Make a verbatim transcription of the records, without the pictures.

▸ Records supplied:
====================
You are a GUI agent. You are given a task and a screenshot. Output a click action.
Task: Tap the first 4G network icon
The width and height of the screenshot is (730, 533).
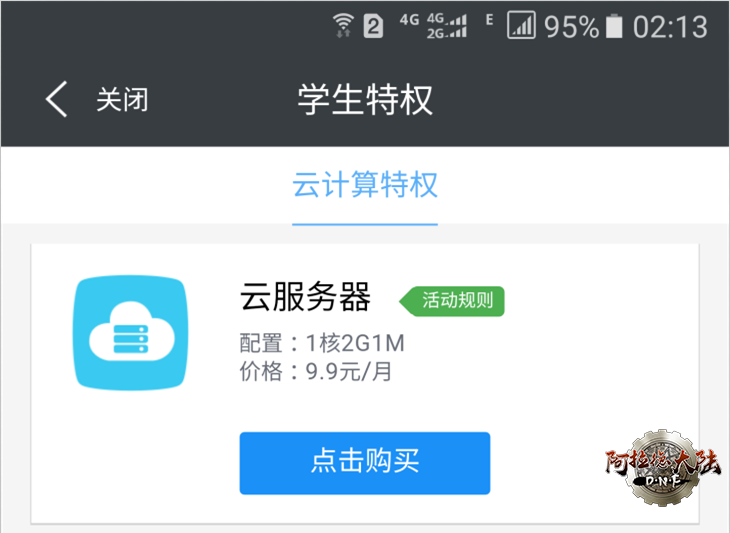point(408,20)
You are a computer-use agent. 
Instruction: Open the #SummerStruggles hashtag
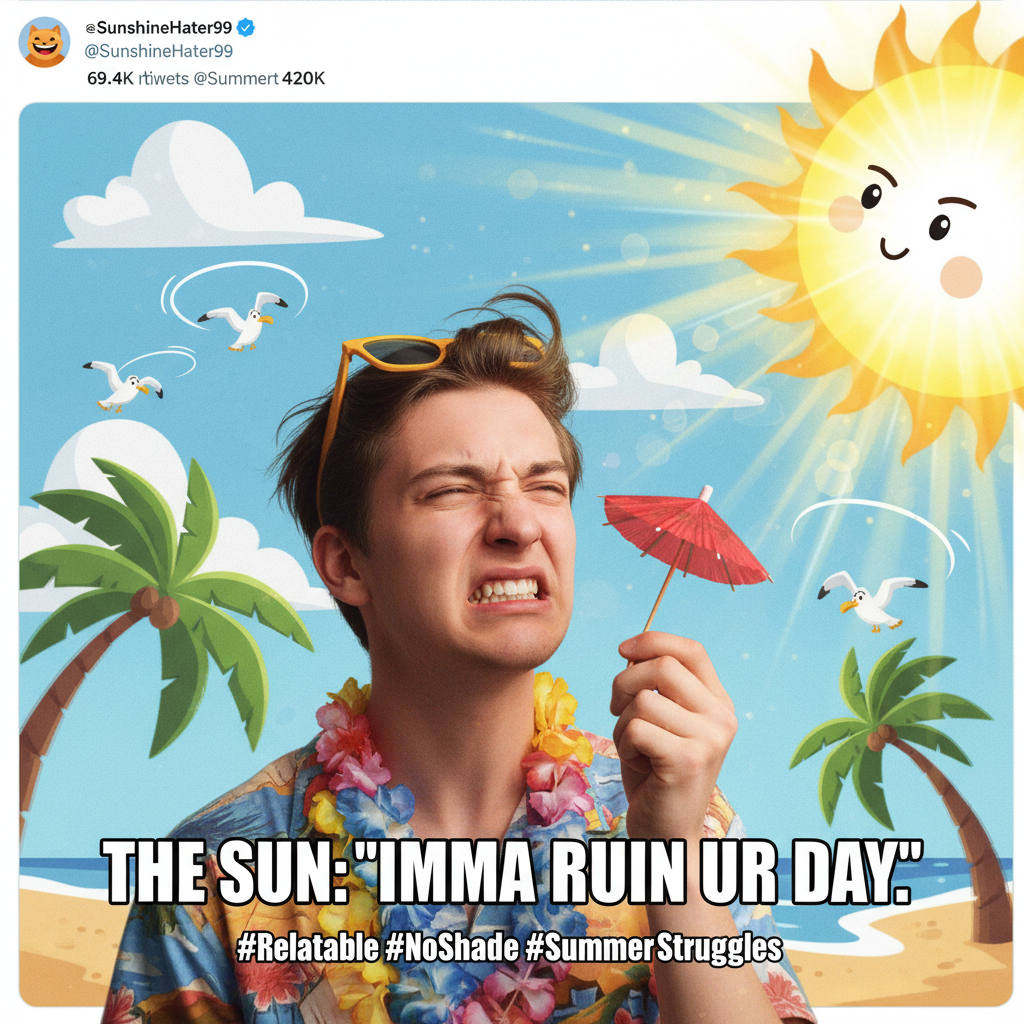tap(653, 948)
====================
▸ Answer section:
You are a GUI agent. You are given a task and a screenshot. Output a click action.
Task: Tap the first 4G network icon
The width and height of the screenshot is (730, 533).
point(408,20)
You are a computer-use agent. 
Instruction: Open the #SummerStruggles hashtag
tap(653, 948)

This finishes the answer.